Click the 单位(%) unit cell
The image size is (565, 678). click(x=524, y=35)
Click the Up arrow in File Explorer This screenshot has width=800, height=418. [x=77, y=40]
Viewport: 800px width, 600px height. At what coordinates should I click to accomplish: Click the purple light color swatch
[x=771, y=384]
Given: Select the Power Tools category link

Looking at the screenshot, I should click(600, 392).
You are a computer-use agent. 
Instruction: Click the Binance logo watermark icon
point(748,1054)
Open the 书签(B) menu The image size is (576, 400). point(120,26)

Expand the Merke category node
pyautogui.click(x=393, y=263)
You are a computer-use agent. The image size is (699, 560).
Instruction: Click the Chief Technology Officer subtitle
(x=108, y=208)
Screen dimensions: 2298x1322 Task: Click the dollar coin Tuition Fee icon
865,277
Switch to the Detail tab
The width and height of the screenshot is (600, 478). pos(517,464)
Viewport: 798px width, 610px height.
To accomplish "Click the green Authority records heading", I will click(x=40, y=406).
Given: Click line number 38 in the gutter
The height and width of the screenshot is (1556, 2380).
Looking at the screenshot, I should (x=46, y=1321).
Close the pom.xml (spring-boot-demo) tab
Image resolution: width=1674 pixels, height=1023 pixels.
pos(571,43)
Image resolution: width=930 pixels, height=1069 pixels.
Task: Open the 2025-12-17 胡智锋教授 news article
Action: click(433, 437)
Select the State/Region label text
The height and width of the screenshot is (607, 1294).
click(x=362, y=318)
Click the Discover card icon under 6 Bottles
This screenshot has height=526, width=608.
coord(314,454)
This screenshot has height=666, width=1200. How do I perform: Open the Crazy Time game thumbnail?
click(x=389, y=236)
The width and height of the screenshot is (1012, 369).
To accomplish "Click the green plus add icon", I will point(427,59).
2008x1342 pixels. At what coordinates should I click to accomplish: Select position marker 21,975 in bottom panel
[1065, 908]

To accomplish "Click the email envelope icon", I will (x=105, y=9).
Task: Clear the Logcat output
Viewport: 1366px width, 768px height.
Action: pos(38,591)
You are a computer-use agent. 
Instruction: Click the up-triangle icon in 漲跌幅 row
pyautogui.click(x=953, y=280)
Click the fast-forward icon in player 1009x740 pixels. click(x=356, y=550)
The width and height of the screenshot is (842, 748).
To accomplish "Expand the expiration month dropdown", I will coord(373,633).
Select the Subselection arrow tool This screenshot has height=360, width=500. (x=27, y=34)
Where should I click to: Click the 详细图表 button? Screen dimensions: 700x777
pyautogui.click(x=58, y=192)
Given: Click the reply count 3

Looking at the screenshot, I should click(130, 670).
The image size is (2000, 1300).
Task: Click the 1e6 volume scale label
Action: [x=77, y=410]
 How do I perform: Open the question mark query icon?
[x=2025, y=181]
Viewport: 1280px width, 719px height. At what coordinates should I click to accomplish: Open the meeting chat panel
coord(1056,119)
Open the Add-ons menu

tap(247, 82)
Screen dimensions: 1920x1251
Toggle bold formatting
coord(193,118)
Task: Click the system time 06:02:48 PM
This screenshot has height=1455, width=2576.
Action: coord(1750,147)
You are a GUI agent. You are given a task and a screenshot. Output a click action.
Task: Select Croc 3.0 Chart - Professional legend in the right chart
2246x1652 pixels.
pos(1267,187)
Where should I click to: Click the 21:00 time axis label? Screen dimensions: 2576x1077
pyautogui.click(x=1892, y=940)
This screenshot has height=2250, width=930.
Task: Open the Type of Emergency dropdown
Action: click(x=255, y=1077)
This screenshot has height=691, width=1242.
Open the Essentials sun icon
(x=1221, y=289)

******

> Exercise brief:
Present every line of the items above as a numbered list, omitting the blank lines.

> Written response:
1. Click the 单位(%) unit cell
2. The image size is (565, 678). click(x=524, y=35)
3. Click the Up arrow in File Explorer This screenshot has width=800, height=418. [x=77, y=40]
4. Viewport: 800px width, 600px height. At what coordinates should I click to accomplish: Click the purple light color swatch
5. [x=771, y=384]
6. Given: Select the Power Tools category link
7. Looking at the screenshot, I should click(600, 392).
8. You are a computer-use agent. 
9. Instruction: Click the Binance logo watermark icon
10. point(748,1054)
11. Open the 书签(B) menu The image size is (576, 400). point(120,26)
12. Expand the Merke category node
13. pyautogui.click(x=393, y=263)
14. You are a computer-use agent. The image size is (699, 560).
15. Instruction: Click the Chief Technology Officer subtitle
16. (x=108, y=208)
17. Screen dimensions: 2298x1322 Task: Click the dollar coin Tuition Fee icon
18. 865,277
19. Switch to the Detail tab
20. The width and height of the screenshot is (600, 478). pos(517,464)
21. Viewport: 798px width, 610px height.
22. To accomplish "Click the green Authority records heading", I will click(x=40, y=406).
23. Given: Click line number 38 in the gutter
24. The height and width of the screenshot is (1556, 2380).
25. Looking at the screenshot, I should (x=46, y=1321).
26. Close the pom.xml (spring-boot-demo) tab
27. Image resolution: width=1674 pixels, height=1023 pixels.
28. pos(571,43)
29. Image resolution: width=930 pixels, height=1069 pixels.
30. Task: Open the 2025-12-17 胡智锋教授 news article
31. Action: click(433, 437)
32. Select the State/Region label text
33. The height and width of the screenshot is (607, 1294).
34. click(x=362, y=318)
35. Click the Discover card icon under 6 Bottles
36. This screenshot has height=526, width=608.
37. coord(314,454)
38. This screenshot has height=666, width=1200. How do I perform: Open the Crazy Time game thumbnail?
39. click(x=389, y=236)
40. The width and height of the screenshot is (1012, 369).
41. To accomplish "Click the green plus add icon", I will point(427,59).
42. 2008x1342 pixels. At what coordinates should I click to accomplish: Select position marker 21,975 in bottom panel
43. [1065, 908]
44. To accomplish "Click the email envelope icon", I will (x=105, y=9).
45. Task: Clear the Logcat output
46. Viewport: 1366px width, 768px height.
47. Action: pos(38,591)
48. You are a computer-use agent. 
49. Instruction: Click the up-triangle icon in 漲跌幅 row
50. pyautogui.click(x=953, y=280)
51. Click the fast-forward icon in player 1009x740 pixels. click(x=356, y=550)
52. The width and height of the screenshot is (842, 748).
53. To accomplish "Expand the expiration month dropdown", I will coord(373,633).
54. Select the Subselection arrow tool This screenshot has height=360, width=500. (x=27, y=34)
55. Where should I click to: Click the 详细图表 button? Screen dimensions: 700x777
56. pyautogui.click(x=58, y=192)
57. Given: Click the reply count 3
58. Looking at the screenshot, I should click(130, 670).
59. The image size is (2000, 1300).
60. Task: Click the 1e6 volume scale label
61. Action: [x=77, y=410]
62.  How do I perform: Open the question mark query icon?
63. [x=2025, y=181]
64. Viewport: 1280px width, 719px height. At what coordinates should I click to accomplish: Open the meeting chat panel
65. coord(1056,119)
66. Open the Add-ons menu
67. tap(247, 82)
68. Screen dimensions: 1920x1251
69. Toggle bold formatting
70. coord(193,118)
71. Task: Click the system time 06:02:48 PM
72. This screenshot has height=1455, width=2576.
73. Action: coord(1750,147)
74. You are a GUI agent. You are given a task and a screenshot. Output a click action.
75. Task: Select Croc 3.0 Chart - Professional legend in the right chart
76. 2246x1652 pixels.
77. pos(1267,187)
78. Where should I click to: Click the 21:00 time axis label? Screen dimensions: 2576x1077
79. pyautogui.click(x=1892, y=940)
80. This screenshot has height=2250, width=930.
81. Task: Open the Type of Emergency dropdown
82. Action: click(x=255, y=1077)
83. This screenshot has height=691, width=1242.
84. Open the Essentials sun icon
85. (x=1221, y=289)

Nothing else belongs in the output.